But the Canadian and Australian owners of the Stuart oil shale project in central Queensland are not doing too much celebrating at the moment.
The controversial project - aimed at demonstrating the viability of extracting crude oil from shale deposits - is nearly a year behind schedule and $22 million (9%) over its original budget of $239 million.
Earlier this week Suncor Energy, the Canadian operator, said technical modifications needed to improve the plant's performance would require further expenditure of up to A$25 million on its behalf (A$50 million in total).
The plant upgrades could take between now and April 2001 to complete.
Moreover, Suncor's directors agreed to write down C$80 million of the company's investment in the project, reflecting increased costs and delayed oil production.
Designed to produce around 4500 barrels a day, the plant's total volume of oil in process and tank storage as of the end of July was just 15,600 barrels.
Smelly emissions have been the major problem for Suncor and its Australian partners Southern Pacific Petroleum (SPP) and Central Pacific Minerals (CPM).
The plant is now entering an eight-week "turnaround", during which new flue gas scrubbing equipment will be installed.
This equipment, together with a number of other changes, is aimed at reducing sulphur dioxide, fines and odour emissions.
But even these fixes may not get the project out of the woods.
Suncor said that, once the upgrade is commissioned, it would take a further six to nine months of operating experience to demonstrate the technology before making longer-term investment decisions.
Assuming the technology works, the partners plan to invest $2.5 billion over a decade to develop a full-scale 85,000-barrel-a-day facility.
Jim McFarland, managing director of both SPP and CPM, said he was not surprised by Suncor's write down, which reflected the variation in accounting practices between Australia and Canada.
"SPP/CPM's share of costs incurred to 30 June 2000 of $109 million will remain capitalised at this time based on the view that these costs are expected to be recovered from future revenues," he said.
"We are confident we can get these operational issues behind us," he told MiningNews.net. "One day of continuous operation is not enough - we realise that six or nine months of constant progress is needed before we can declare victory."

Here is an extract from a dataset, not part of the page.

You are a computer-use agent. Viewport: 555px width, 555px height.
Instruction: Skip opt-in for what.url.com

McFarland said the higher-than-expected level of fumes surprised the partners as emissions never emerged as an issue during pilot plant trials in Canada.

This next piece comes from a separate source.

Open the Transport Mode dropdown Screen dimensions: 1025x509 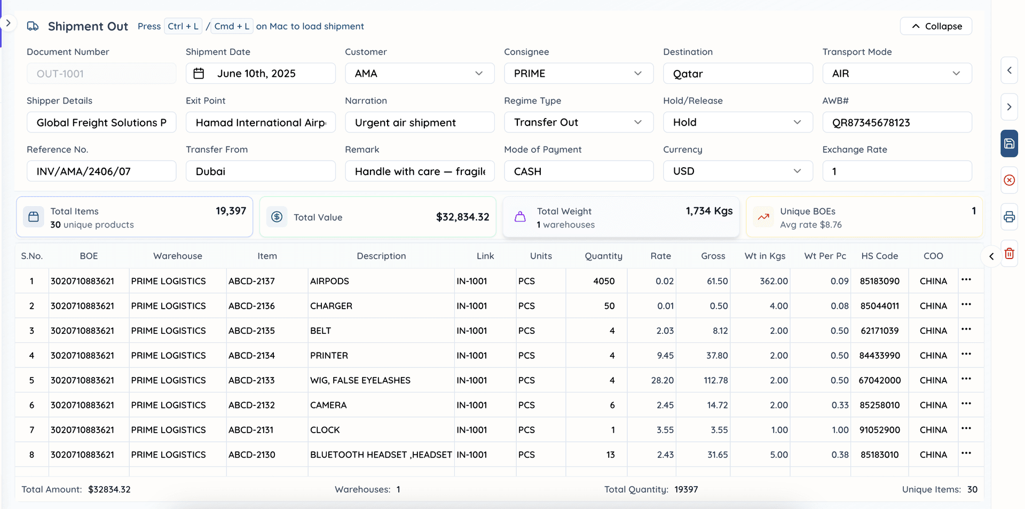click(896, 74)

"We produce sulphur dioxide and other sulphur compounds, but you can't pinpoint one single compound that gives the odour," he said. "You are talking about compounds that are in concentrations of less than 10 parts per billion."
Nevertheless, even those low concentrations are enough to produce unpleasant odours for local residents, including fruit and cattle farmers within a 6km radius of the plant.
The partners aim to match the odour guidelines set by the Queensland government, which recommend that plants meet the specified odour limit 99.5% of the time.
"That allows around 44 'stink hours' per year," McFarland said.
He remained confident about the project's long-term prospects.
"If you look at the core technology itself, the progress has been pretty encouraging," he said.
"We have produced an on-spec product and have run raw crude through the plant, so they have been significant achievements."
The partners hope to be at 60-65% of capacity by the end of the year. Longer term, they aim to achieve 85% of the nameplate capacity of 4500 barrels a day in roughly two years time.
"Effectively this is an R&D plant with very little redundancy," he said. "So you'd expected lower availability than in a normal commercial operation. If we get to 85% we'll be doing well."